- [Arbeitsanweisungen]
**a.** Nenne alle Personennamen, auch die von Romanfiguren, die im folgenden Text über Emmanuel Macron vorkommen.
**b.** Beantworte bitte diese Fragen zum folgenden Text über Emmanuel Macron:
(i) In welchem Jahr wurde „Ilsebill salzte nach“ von einer Jury ausgezeichnet?
(ii) Was wollen die Franzosen laut den Analysen der ersten Wahlrunde?
(iii) Welches Märchen ist Ausgangspunkt der Handlung des Romans „Der Butt“?
**c.** Führe den folgenden Text über Emmanuel Macron im Anschluss an seinen letzten Satz weiter.
-------- Vorliegender Text --------
© Reuters / Christian HartmannAuf ihm ruhen die Hoffnungen vieler junger Wähler. Doch paradoxerweise auch die vieler führender Köpfe aus dem jetzigen Polit-Establishment in Frankreich und Europa: Emmanuel Macron.
Die Analysen der ersten Wahlrunde belegen, dass die Franzosen einen radikalen politischen Wandel wollen. Das etablierte Parteiensystem hat vorerst fertig. Macron soll diesen Wandel bringen. Doch die Reaktionen der Alteingesessenen lassen nichts Gutes erahnen. "Ilsebill salzte nach" - eine Jury krönte diesen Satz 2007 zum schönsten ersten Satz in der deutschen Literatur. Der Satz steht am Beginn des Romans "Der Butt" von Günther Grass. Ausgangspunkt der Handlung ist das Märchen "Vom Fischer und seiner Frau" von Philipp Otto Runge. Nahezu märchenhaft ist auch der Aufstieg des politischen Jungstars Emmanuel Macron. Doch vermutlich würde der Einleitungssatz für einen darauf gemünzten Roman hier anders lauten. Ein Vorschlag wäre: Jean-Claude griff zum Telefonhörer.
-------- Zu prüfende Daten --------
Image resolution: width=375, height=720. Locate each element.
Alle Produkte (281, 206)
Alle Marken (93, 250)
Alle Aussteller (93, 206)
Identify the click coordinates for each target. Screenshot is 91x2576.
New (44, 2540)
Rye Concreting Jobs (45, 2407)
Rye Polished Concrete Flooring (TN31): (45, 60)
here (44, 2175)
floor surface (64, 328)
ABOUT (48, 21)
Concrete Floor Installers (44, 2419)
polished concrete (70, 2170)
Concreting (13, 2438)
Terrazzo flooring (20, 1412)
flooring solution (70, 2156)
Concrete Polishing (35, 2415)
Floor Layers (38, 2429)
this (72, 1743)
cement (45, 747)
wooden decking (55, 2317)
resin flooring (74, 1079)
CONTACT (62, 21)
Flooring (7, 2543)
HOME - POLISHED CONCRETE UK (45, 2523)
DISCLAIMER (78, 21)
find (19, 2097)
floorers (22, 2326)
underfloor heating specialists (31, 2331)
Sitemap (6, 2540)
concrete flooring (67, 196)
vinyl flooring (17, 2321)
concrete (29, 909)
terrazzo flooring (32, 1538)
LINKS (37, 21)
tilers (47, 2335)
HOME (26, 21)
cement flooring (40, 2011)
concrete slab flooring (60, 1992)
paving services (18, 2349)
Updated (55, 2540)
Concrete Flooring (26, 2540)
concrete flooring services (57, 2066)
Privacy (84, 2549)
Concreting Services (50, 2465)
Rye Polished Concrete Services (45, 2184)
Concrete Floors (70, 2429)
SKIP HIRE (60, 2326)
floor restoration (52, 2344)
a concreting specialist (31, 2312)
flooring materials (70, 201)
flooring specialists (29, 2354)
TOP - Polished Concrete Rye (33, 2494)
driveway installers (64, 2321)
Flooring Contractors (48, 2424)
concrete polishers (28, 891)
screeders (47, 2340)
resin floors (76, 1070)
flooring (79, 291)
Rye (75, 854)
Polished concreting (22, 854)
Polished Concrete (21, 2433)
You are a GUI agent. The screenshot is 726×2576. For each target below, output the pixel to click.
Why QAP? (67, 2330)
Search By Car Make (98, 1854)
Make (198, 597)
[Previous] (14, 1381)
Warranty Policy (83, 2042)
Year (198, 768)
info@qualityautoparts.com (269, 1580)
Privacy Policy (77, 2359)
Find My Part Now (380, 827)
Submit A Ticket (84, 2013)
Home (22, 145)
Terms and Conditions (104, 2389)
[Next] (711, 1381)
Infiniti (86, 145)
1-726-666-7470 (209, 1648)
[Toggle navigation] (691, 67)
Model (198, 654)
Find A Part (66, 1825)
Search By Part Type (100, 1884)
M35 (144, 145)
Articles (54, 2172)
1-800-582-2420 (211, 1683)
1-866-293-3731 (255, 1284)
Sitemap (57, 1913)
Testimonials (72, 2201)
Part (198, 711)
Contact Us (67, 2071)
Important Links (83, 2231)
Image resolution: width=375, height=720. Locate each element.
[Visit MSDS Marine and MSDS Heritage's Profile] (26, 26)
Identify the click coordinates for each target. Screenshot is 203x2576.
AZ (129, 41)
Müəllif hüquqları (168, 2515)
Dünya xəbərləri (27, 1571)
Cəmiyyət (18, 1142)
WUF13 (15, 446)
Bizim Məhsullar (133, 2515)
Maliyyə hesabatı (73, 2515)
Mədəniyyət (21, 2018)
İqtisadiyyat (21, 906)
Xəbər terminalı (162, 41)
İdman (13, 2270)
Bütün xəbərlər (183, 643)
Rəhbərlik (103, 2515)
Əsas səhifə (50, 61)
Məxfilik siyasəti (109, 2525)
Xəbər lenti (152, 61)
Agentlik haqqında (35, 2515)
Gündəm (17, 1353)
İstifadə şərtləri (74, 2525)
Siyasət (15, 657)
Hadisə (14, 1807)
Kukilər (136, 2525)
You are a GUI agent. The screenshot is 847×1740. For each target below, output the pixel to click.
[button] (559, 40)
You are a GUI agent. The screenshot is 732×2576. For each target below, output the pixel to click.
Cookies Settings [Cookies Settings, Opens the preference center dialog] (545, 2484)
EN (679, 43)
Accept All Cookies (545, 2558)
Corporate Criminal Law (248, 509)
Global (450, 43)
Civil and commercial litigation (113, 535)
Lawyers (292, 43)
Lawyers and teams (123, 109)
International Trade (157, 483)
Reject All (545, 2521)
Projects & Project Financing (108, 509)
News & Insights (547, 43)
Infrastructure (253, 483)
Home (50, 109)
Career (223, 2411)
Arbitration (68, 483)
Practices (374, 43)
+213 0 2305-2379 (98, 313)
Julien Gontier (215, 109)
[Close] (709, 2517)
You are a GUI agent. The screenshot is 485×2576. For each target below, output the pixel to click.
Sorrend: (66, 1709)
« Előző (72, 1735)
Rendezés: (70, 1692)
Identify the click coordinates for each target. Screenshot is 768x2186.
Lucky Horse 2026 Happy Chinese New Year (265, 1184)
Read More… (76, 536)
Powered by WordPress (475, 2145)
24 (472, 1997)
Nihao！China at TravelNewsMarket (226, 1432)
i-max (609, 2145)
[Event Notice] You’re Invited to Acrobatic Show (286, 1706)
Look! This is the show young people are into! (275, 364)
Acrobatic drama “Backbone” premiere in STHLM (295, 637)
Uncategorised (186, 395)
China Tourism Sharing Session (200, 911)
--------
- [Lösungen]
**a.** Christian Hartmann, Emmanuel Macron, Ilsebill, Günther Grass, Philipp Otto Runge, Jean-Claude

**b.**
(i) 2007
(ii) Einen radikalen politischen Wandel
(iii) „Vom Fischer und seiner Frau“ von Philipp Otto Runge

**c.**
So geschehen am Sonntagabend, als der EU-Kommissionspräsident Jean-Claude Juncker kurzerhand bei Emmanuel Macron anrief, um ihm zum Sieg in der ersten Runde der Präsidentschaftswahlen zu gratulieren.
Lange galt in Brüssel die Regel, dass man sich aus Wahlen und Wahlkämpfen in Mitgliedsstaaten heraushält. Doch die Erleichterung muss groß gewesen sein bei Juncker. Macron repräsentiere die Werte, für die Europa stehe, ließ sein Sprecher verlauten. Es gehe um
die Wahl zwischen der Verteidigung dessen, wofür Europa steht, und einer anderen Option, die danach trachtet, Europa zu zerstören.
Starker Tobak. Eigentlich ist der Kommissionspräsident in solchen Angelegenheiten zur Unparteilichkeit verpflichtet.
Doch der junge Hoffnungsträger Macron scheint für diejenigen, die in Europa ein "Weiter so" bevorzugen, der letzte Strohhalm zu sein. Auch die unterlegenen Kandidaten, Benoît Hamon von den Sozialisten und François Fillon von den Konservativen, sprachen sich noch während der Wahlnacht für Macron aus.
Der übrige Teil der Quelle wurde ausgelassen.